A 3.0 T MR scanner (MAGNETOM Skyra, Siemens Healthcare, Erlangen, Germany) was used to acquire NODDI data from the subjects. During the scan, an 8-channel coil was used for the head, with sponge pads to secure the subjects’ heads. The scanning parameters for the NODDI sequence were as follows: field of view (FOV) = 240 mm × 240 mm, layer thickness = 2 mm, repetition time (TR) = 5000 ms, echo time (TE) = 95.0 ms, voxel size = 2 × 2×2 mm, diffusion-sensitive gradient directions = 64, diffusion sensitivity coefficients b = 0, b = 1000s/mm2, b = 2000s/ mm2. A total of 66 layers were scanned in each direction, with the total scan time lasting 11 minutes and 21 seconds. Additionally, conventional T1- and T2-weighted images, as well as T2WI FLAIR sequences, were also collected to exclude organic lesions. Throughout the scan, participants were instructed to keep their eyes closed, remain awake, and minimize any movement. At the end of the scan, an experienced radiologist performed an initial image quality assessment, excluding any patients with significant motion artifacts.

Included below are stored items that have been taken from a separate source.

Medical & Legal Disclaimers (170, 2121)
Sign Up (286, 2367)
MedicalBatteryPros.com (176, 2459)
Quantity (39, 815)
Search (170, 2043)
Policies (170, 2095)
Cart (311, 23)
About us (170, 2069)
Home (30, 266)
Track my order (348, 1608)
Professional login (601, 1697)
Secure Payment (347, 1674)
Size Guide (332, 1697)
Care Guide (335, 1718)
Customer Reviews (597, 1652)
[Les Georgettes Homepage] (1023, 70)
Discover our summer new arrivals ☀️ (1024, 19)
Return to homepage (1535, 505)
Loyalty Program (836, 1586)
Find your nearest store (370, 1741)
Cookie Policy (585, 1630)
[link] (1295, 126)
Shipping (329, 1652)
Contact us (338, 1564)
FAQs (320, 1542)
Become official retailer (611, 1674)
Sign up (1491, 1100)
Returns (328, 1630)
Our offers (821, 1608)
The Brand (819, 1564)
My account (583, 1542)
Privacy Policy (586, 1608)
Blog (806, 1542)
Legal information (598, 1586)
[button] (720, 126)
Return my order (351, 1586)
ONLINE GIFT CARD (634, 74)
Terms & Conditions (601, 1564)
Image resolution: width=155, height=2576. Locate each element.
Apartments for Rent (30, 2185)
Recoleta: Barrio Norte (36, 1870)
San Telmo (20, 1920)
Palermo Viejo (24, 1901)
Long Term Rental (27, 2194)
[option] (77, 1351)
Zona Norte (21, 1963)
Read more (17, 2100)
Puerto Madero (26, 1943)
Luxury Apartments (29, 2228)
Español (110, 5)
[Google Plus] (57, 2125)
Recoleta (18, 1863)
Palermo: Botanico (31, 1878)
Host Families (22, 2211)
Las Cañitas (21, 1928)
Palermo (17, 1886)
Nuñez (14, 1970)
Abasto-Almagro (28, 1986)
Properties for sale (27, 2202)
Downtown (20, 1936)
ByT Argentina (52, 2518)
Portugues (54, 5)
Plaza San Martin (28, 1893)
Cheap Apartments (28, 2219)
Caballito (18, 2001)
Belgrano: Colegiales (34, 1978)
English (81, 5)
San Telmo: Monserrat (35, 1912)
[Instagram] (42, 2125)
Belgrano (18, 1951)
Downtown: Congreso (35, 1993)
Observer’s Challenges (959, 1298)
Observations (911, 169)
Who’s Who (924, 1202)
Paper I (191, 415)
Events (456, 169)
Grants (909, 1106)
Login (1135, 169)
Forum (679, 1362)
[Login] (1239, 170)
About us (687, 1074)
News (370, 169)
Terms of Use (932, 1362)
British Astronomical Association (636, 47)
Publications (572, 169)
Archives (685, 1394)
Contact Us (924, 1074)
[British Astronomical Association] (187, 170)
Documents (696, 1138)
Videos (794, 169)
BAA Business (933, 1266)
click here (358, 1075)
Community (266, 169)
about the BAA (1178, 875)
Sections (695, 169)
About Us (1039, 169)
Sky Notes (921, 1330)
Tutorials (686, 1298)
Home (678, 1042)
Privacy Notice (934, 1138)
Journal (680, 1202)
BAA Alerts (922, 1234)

Preprocessing of DTI Data and Calculation of ALPS Indexes

In this study, we used DSI Studio software (version “Chen” build January 13, 2022, http://dsi-studio.labsolver.org) to preprocess the images and calculate the ALPS index. The specific steps are as follows: File format conversion: The original DICOM files were converted to NIFTI format using MRIcroN software (https://www.nitrc.org/projects/mricron). The NIFTI files were then imported into DSI Studio and converted to SRC format. Image correction: Use TOPUP/EDDY to perform phase distortion and eddy current correction on images to correct distortions caused by magnetization and eddy currents; Use motion programs to perform motion correction on images, aligning all images in the time series with the b0 image at the first time point to correct involuntary head movements of subjects during the acquisition process; Set up masks to improve reconstruction efficiency: Use the Q-space differential reconstruction (QSDR) method to convert the images into MNI space and and align them with the ICBM152_adult template; Estimate and output color-coded FA maps and x-axis, y-axis, and z-axis diffusivity maps; Place region of interest (ROI): Place a spherical ROI with a radius of 3mm at the positions of projection fibers represented by the superior corona radia (SCR) and association fibers represented by the superior longitudinal fasciculus (SLF) on both sides of the lateral ventricle body level. A radiologist who is unaware of clinical information checks the position of the ROI, ensuring that it is placed in the projection fibers and association fibers, and that there is no overlap between each ROI. If necessary, slight manual correction can be performed. The four central coordinates for the ROIs were as follows: left projection fiber (53,46,40), left association fiber (59,46,40), right projection fiber (27,46,40), and right association fiber (21,46,40). Calculation of the ALPS index: Calculate the ALPS index according to the formula in Figure 2, where Dxxproj is the diffusion rate along the X-axis in the projection fiber, Dxxassoc is the diffusion rate along the X-axis in the association fiber, Dyyproj is the diffusion rate along the Y-axis in the projection fiber, and Dzzassoc is the diffusion rate along the Z-axis in the association fiber.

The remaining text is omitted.